As with a lot of illnesses though, we’re all different. I’d suggest asking your rheumatologist their opinion on whether or not it may be suitable for you. Like most immunosuppressants, it definitely has its side effects. So you’re doctor will know whether the benefits outweigh the risks. There are other meds, such as Rituxan which are more commonly recommended. Have you started on any meds?

Hi, @athenalee - thanks so much for responding and sharing your conditions.

It's my neurologist who has presented the options of Mycophenolate, low dose. I asked the same questions you have presented and am waiting on his answers.

I had 4 infusions of Rituximab in 2020 - no change in my autonomic neuropathy condition whatsoever, just some other side-effects that I'm still dealing with. Autonomic neuropathy (and all of the symptoms that go along with it) are my only diagnoses. I've also been on IVIG, which didn't seem to help at all either. IF, and only IF, the low dose Mycophenolate would work to treat the neuropathy, I'd be willing to risk it.

I'm working on doing a deeper dive into genetic testing to see if we can find some puzzle pieces to put things together...

I’m sorry Rituximab didn’t work for you. An acquaintance I know with Sjogren’s and a couple of other autoimmune diseases has had great success with the infusions and her PN went away. Mycophenolate might be worth a try, especially at a low dose. There are a number of journal articles referencing it for autoimmune diseases. Unfortunately, there’s just not much out there to control autoimmune diseases and PN.

There’s another patient discussion, mostly Sjogren’s and other rheumatoid related diseases, called Smart Patients. If you haven’t been on it, you might pose your question there as well.

Best wishes. I’d be interested in learning if you discover something that works for you. I feel like I’m stuck too, just an endless cycle of tests and no solutions.

@athenalee that's good to hear about this acquaintance of yours, in that the med might be beneficial. Although I have not been diagnosed with Sjögren's, I do have other autoimmune conditions.

Thanks for the Smart Patients referral - I'll check it out.

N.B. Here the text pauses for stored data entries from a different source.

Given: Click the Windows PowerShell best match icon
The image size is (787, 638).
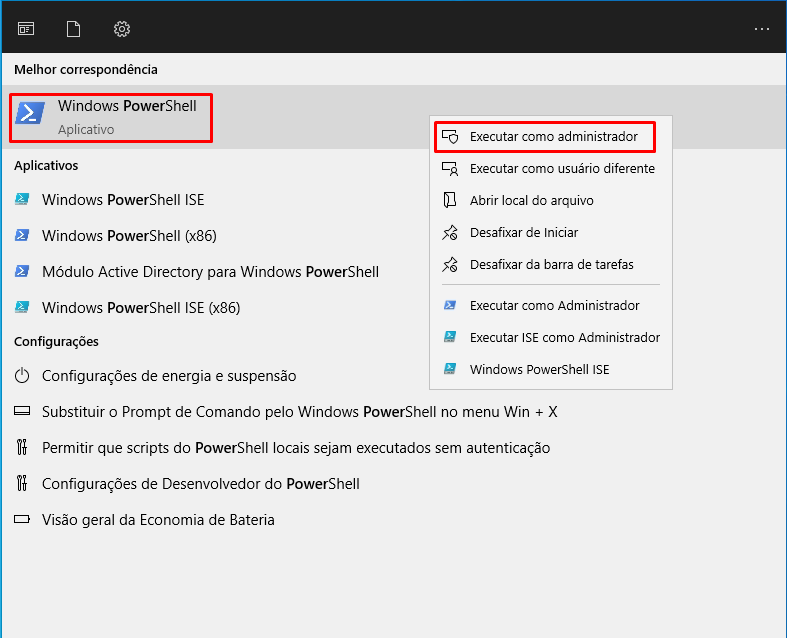Looking at the screenshot, I should coord(30,112).
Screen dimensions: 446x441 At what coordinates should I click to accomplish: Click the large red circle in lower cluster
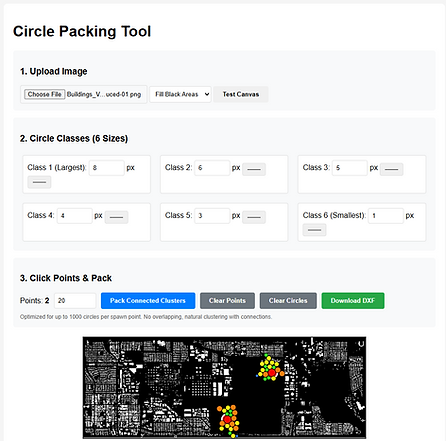point(228,419)

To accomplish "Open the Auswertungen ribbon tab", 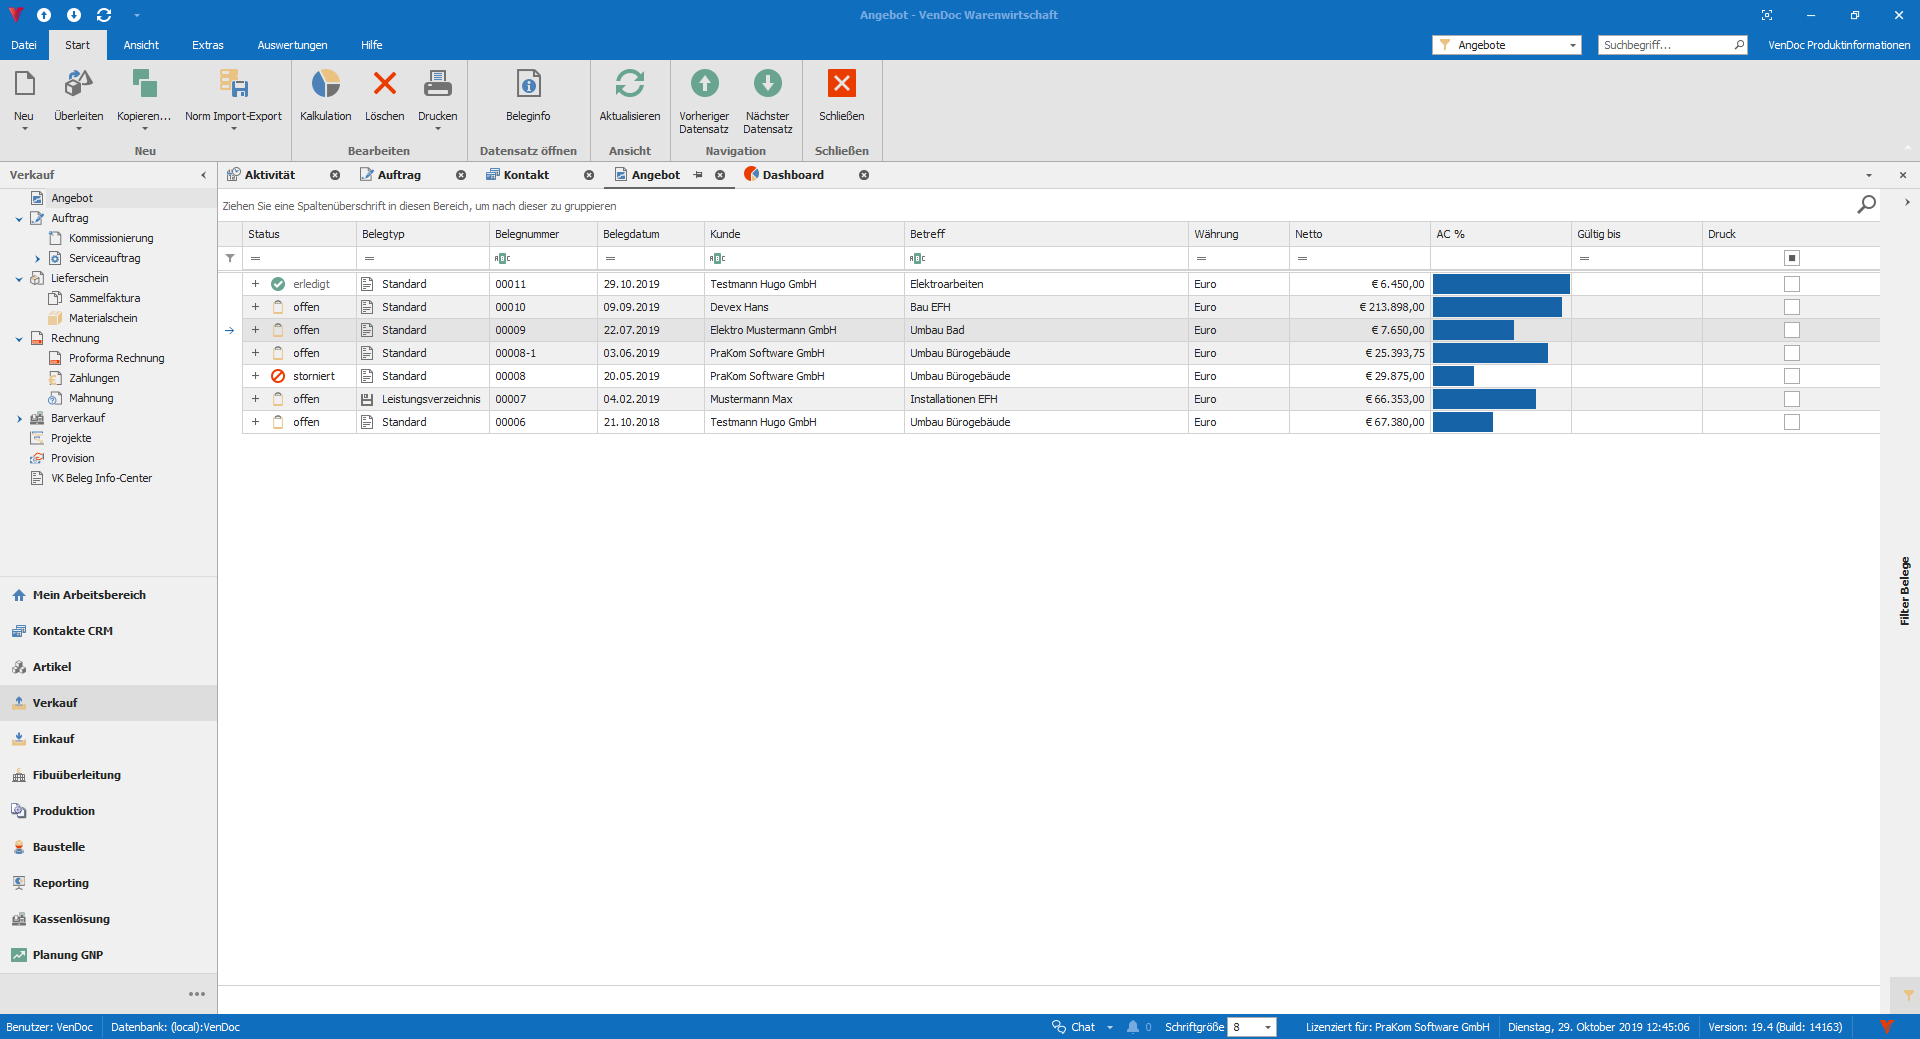I will (x=292, y=45).
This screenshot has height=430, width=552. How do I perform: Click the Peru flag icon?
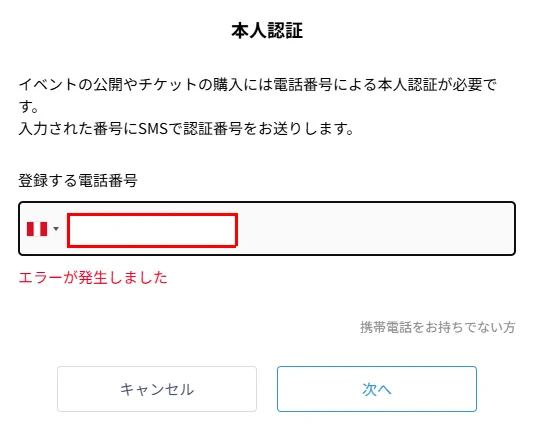click(x=37, y=229)
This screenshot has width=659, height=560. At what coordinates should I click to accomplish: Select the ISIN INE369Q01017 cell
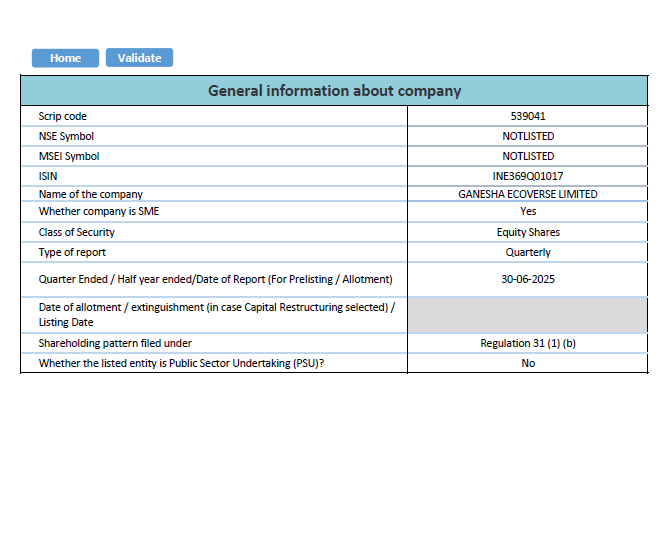527,175
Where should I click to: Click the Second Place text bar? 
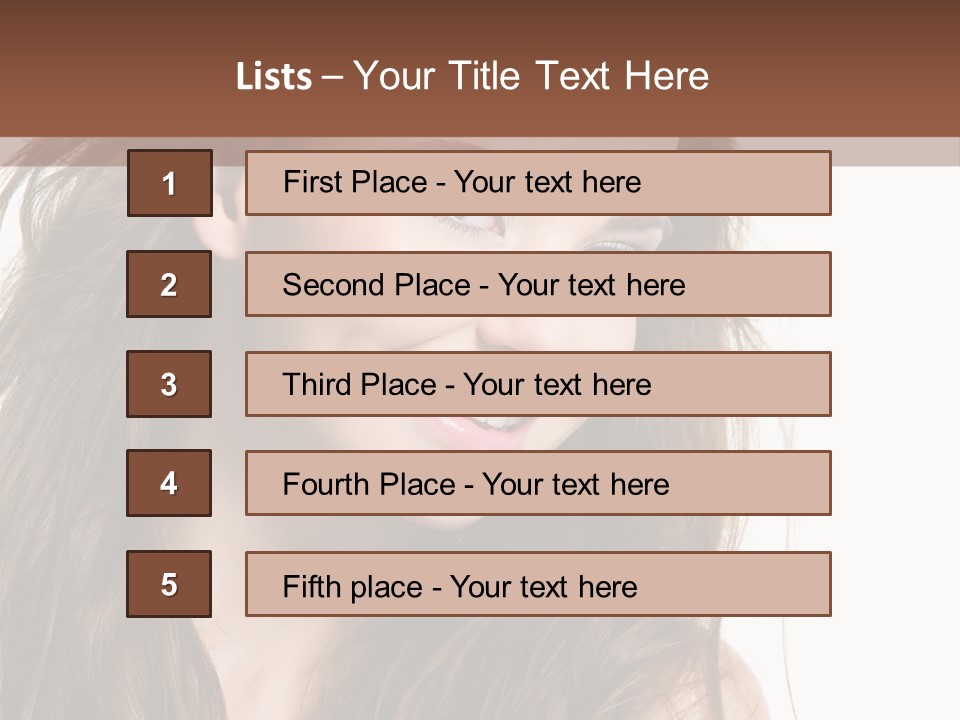538,284
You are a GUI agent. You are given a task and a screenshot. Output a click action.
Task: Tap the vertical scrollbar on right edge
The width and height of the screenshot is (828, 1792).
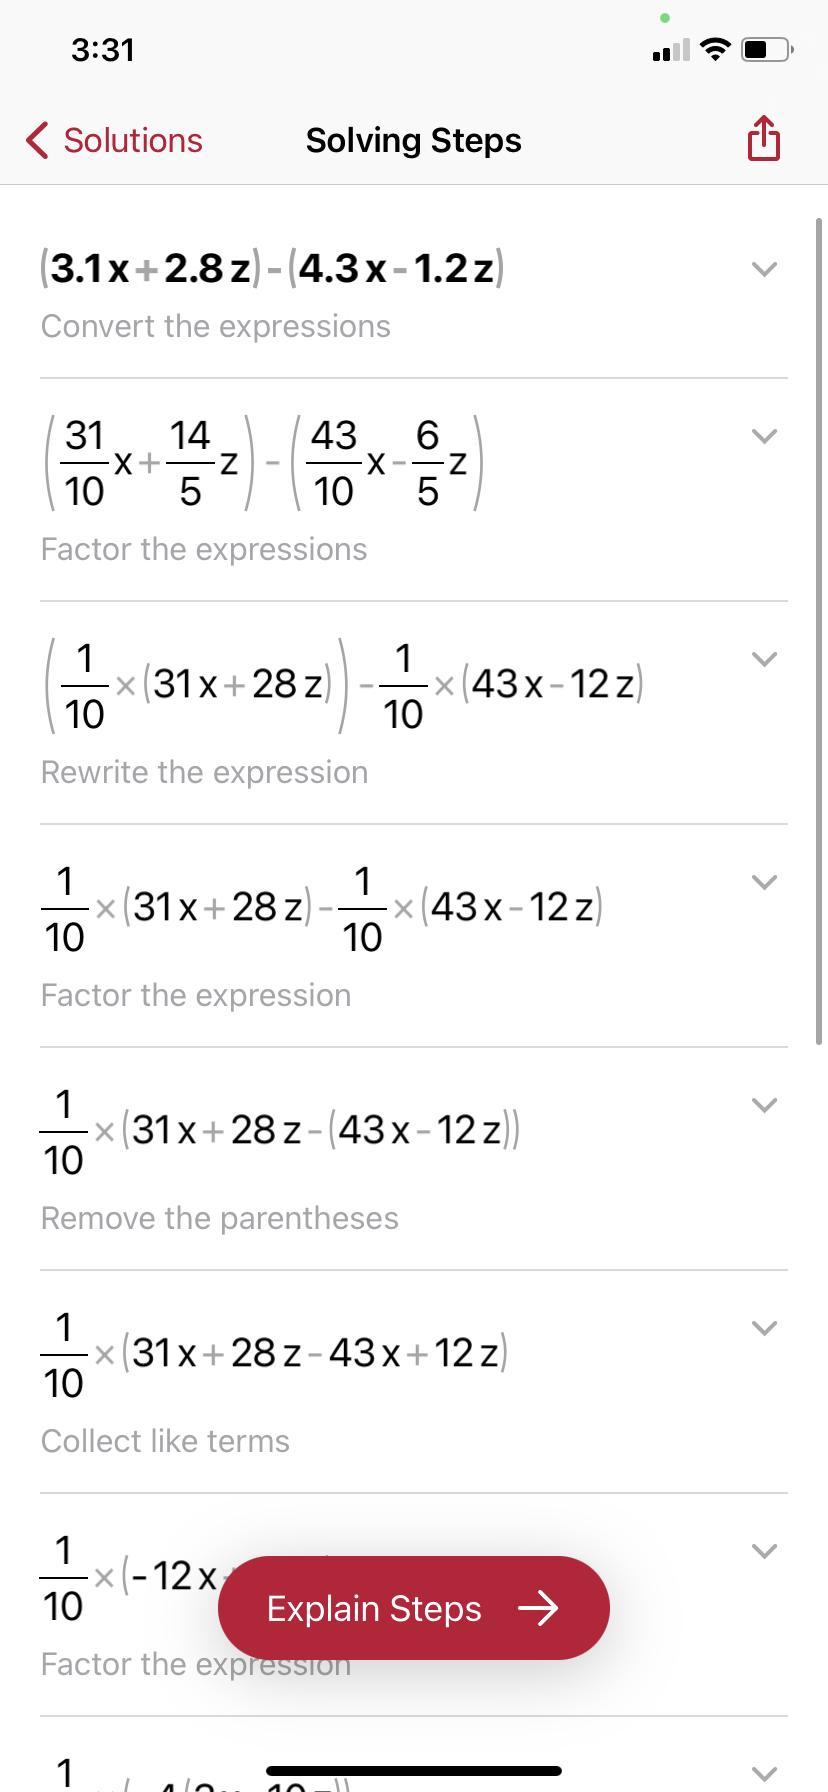point(820,630)
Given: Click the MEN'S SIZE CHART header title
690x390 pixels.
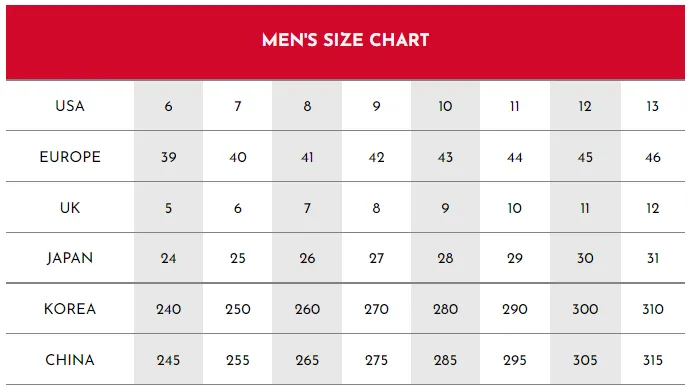Looking at the screenshot, I should [345, 40].
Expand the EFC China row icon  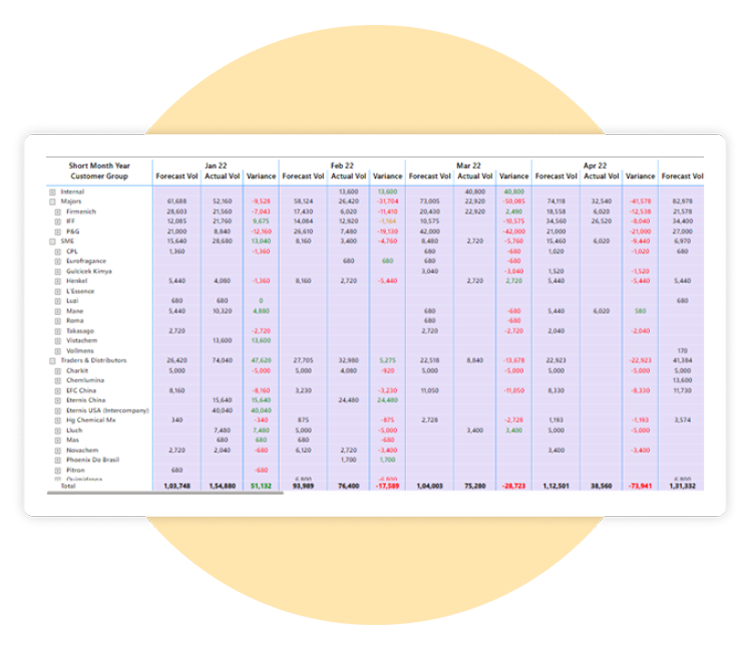click(x=58, y=390)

"...endless cycle of tests and no solutions." says it best. I just sent letters to both senators here in California regarding continued research for peripheral neuropathy. We all need to be squeaky wheels so we can find answers!

Definitely! “The squeaky wheel gets the grease” is one of my favorite mottos!

I’m actually slightly hopeful as my new insurance is allowing me to get coordinated care. My new rheumatologist I saw on Monday has done far more labs than the last pathetic rheumatologist. And, after having a sore throat for much of the past eight months I finally have a referral to an ENT. The rheumatologist is also coordinating with my transplant doctor and new neuromuscular doctor. He actually called me today to review the labs returned and tell me about the ones pending.

Keep in touch and let me know how you do in your search for healing!

Thanks, @athenalee - I wish you all the best!

I'll let everyone know how things goes.